Old Testament Sacraments, Pt. 2: The Tree of Life in the New Covenant

Old Testament Sacraments, Pt. 2: The Tree of Life in the New Covenant

While partaking of the Tree of Knowledge caused irreparable division between man and man (Gen. 3:16) and man and God, the Lord’s Supper proclaims with certainty that a new Tree, Christ our Tree of Life, will unite us together and unite us with God at last. And we will no longer hunger or thirst, for we may take and eat of him forever.

In our previous post, we explored how the Tree of Life functioned as the sacrament of the Covenant of Works. It was a sign and seal of that covenant’s promises of the life and presence of God in Eden, God’s kingdom and temple.

We should note that, even though Adam and Eve were expelled from the Garden, the Tree of Life was not destroyed–indeed, Adam and Eve are expelled in order to stop them from eating from the Tree of Life. This suggests that one day the tree may be accessed again, once the promised “seed of the woman” had arrived to crush the “seed of the serpent” (Gen. 3:15).

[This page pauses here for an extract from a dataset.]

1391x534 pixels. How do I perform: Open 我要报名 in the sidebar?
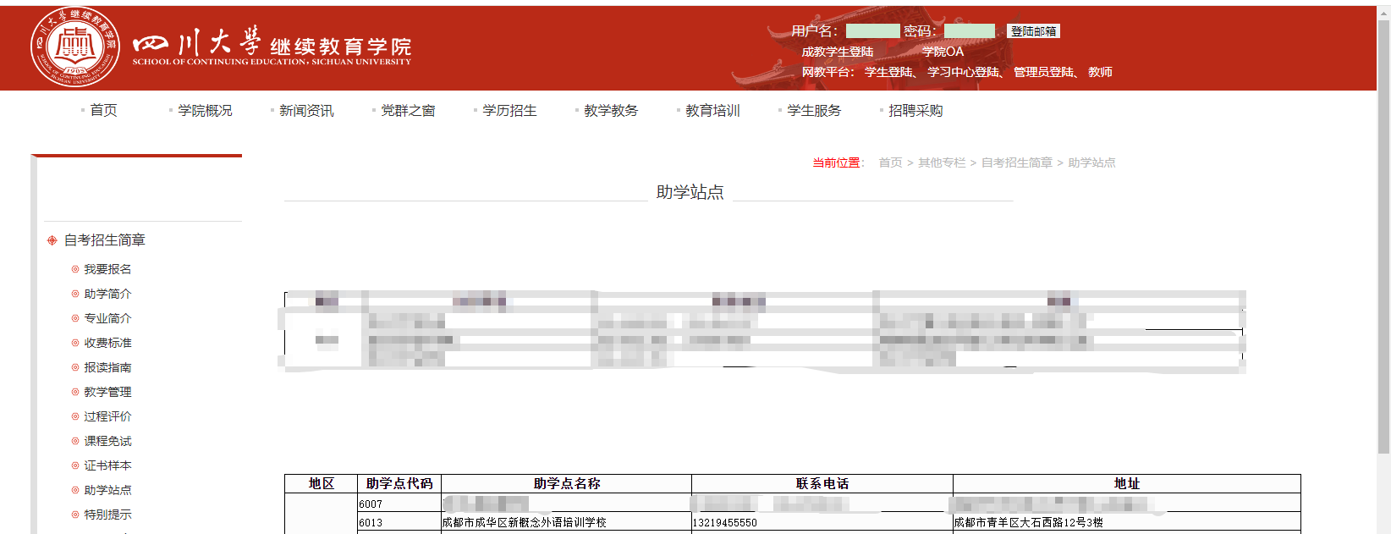(107, 269)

The tree reappears later in the Old Testament. In the tabernacle and temple, it is signified in the golden candlestick (shaped with branches like a tree), whose light illuminated the twelve loaves that represented the twelve tribes of Israel (Ex. 25:31-35; Lev 24: 1-9, et al).[1] The two cherubim above the mercy seat recall the two cherubim that guard the way to the Tree of Life (Num. 7:89).[2] By being deprived of the sacrament of the Covenant of Works but reminded of it in the Tabernacle and Temple, Israel was made to long for the fulfillment of the Covenant of Works by the “seed of the woman,” the restoration of the true temple of God, and eternal access to a new Tree of Life. It signified the day when a new priest-king would arise and restore access to God’s presence, a holy of holies accessible without the fear of death. Within this context, the work of Christ comes into focus.

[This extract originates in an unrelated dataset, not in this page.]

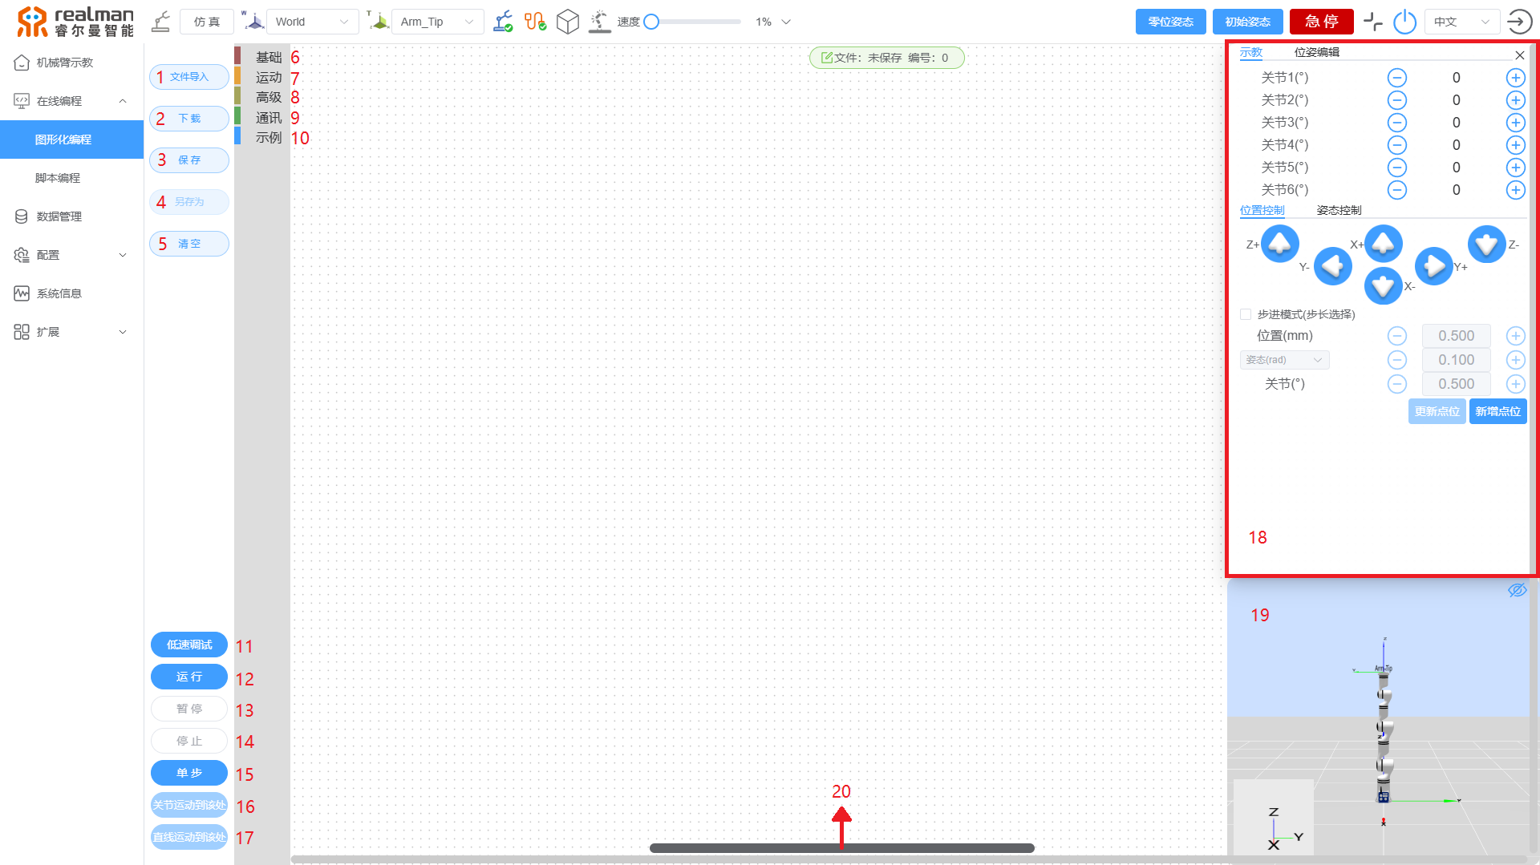Click the 急停 emergency stop button
This screenshot has width=1540, height=865.
(x=1321, y=22)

Christ as the Tree of Life

Because the eternal life offered to Adam and Eve upon condition of obedience is of the same substance as the eternal life offered to us through Christ (union and communion with God for eternity), many theologians in the early church and Reformation recognized that the tree was a type of Christ in several senses. The Tree of Life was specifically understood as a symbol of wisdom (cf. Ps. 1; Prov. 3:18, 11:30, 13:12, 15:4), fulfilled in Christ who is himself the very wisdom of God (cf. Prov. 8; Col. 2:3).[3]

The Tree of Life has also been long understood as a sign of the cross: as Gregory of Nazianzus argues, “Christ is brought up to the tree and nailed to it—yet by the tree of life he restores us. Yes, he saves even a thief crucified with him; he wraps all the visible world in darkness.”[4] Calling Christ the true Tree of Life, Augustine states that “man was dismissed into the labors of this life so that he might at some point stretch forth his hand to the Tree of Life and live forever. The stretching forth of the hand clearly signifies the cross by which eternal life is recovered.”[5] Having fulfilled the Covenant of Works as the second Adam, Christ enables mankind once again to enjoy God’s presence and partake of the Tree of Life—His own body and blood—by which mankind can attain eternal life. Christ is thus the Way back into Eden, the true Wisdom of God, and the eternal Life offered to those who enter (Jn. 14:6). [6]

Eschatological Significance of the Tree of Life

Although there is much in the Gospels and Epistles which suggests that the benefits once offered through the Tree of Life in the Covenant of Works are enjoyed presently through Christ in the Covenant of Grace, we must note that explicit use of the image of the Tree of Life in the New Testament seems to be reserved for the Book of Revelation. It therefore seems to have a particular eschatological significance.

While Christ as the second Adam has given his people access to a renewed relationship with God in which we can partake of all his benefits, mankind still feels the curse of Adam and the burden of exile still weighs down the souls of men.